Data & Research

Data on Land and Water meets Data Research

Sterle G, Perdrial, J.N., Li L, Adler T, Underwood K, Rizzo D, Wen H, Addor N, Newman A, Harpold A (2024) CAMELS-Chem: Stream Water Chemistry and Attributes to Facilitate Large Sample Studies. Hydrology and Earth System Sciences. https://doi.org/10.5194/hess-2022-81.

In land and water research, a dynamic cycle emerges between the exploration of data, the curation of datasets and data science research. Large datasets are transforming catchment sciences, but multi-use datasets, that help us diagnose the Earth surface from head to toe, are still sparse. "CAMELS-chem" combines existing data on catchment attributes (Addor et al. 2017) with stream water chemistry and atmospheric deposition data, filling an important gap. It includes over 500 US catchments, 50 catchment attributes, 18 common stream water chemistry constituents and deposition data across the CONUS. These types of multi-use datasets are the basis for many pattern-process iterations in interdisciplinary work.

Find the full dataset on Hydroshare:
https://www.hydroshare.org/resource/841f5e85085c423f889ac809c1bed4ac/.

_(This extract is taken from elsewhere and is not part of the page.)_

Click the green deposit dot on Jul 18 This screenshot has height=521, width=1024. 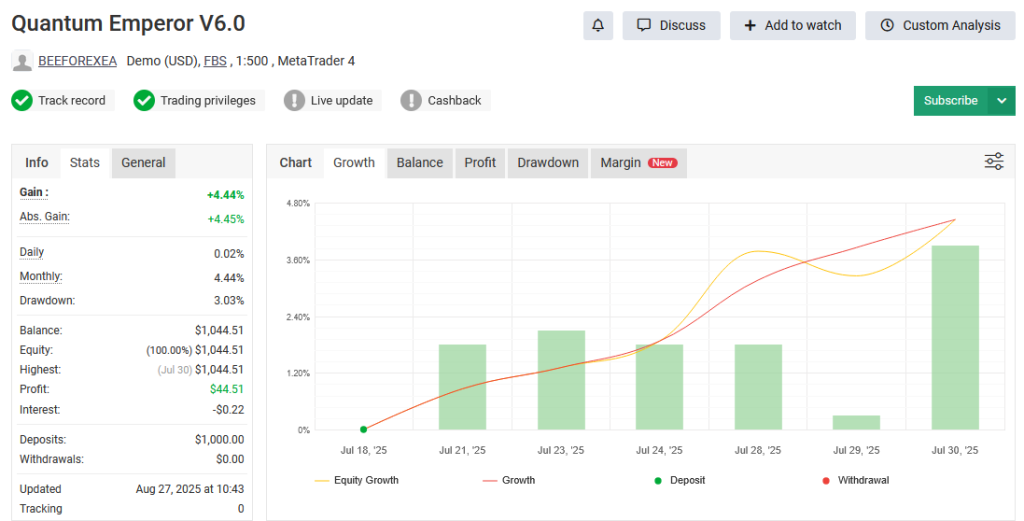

Ijaz Ul Haq, Byung Suk Lee, Donna M. Rizzo, J.N. Perdrial (2023). An Automated Machine Learning Approach for Detecting Anomalous Peak Patterns in Time Series Data from a Research Watershed in the Northeastern United States Critical Zone. Machine Learning with Applications. https://doi.org/10.48550/arXiv.2309.07992.

One important part of the cycle is to do research on data itself. I'm not a data scientist, but love working with the data team on identifying issues that might have a data science solution. One example is the work led by CZNet Big Data PhD student Ijaz Ul Haq, who uses an automated machine learning system tailored for hydrologists to spot anomalies in time series data from sensors for data cleaning. As domain scientists we know these issues well but doing this "by hand" is a time sink and leads to extensive delays between data collection and interpretation. Ijaz worked on creating labeled datasets by adding synthetic peak patterns to generated time series data and employs automated hyperparameter optimization, which selects the best model from five options: Temporal Convolutional Network, InceptionTime, MiniRocket, Residual Networks, and Long Short-Term Memory based on user preferences for accuracy and computational cost.

Current performance evaluation with our watershed data confirms consistent selection of the most suitable model instance meeting user preferences, significantly supporting cleaning of time series data.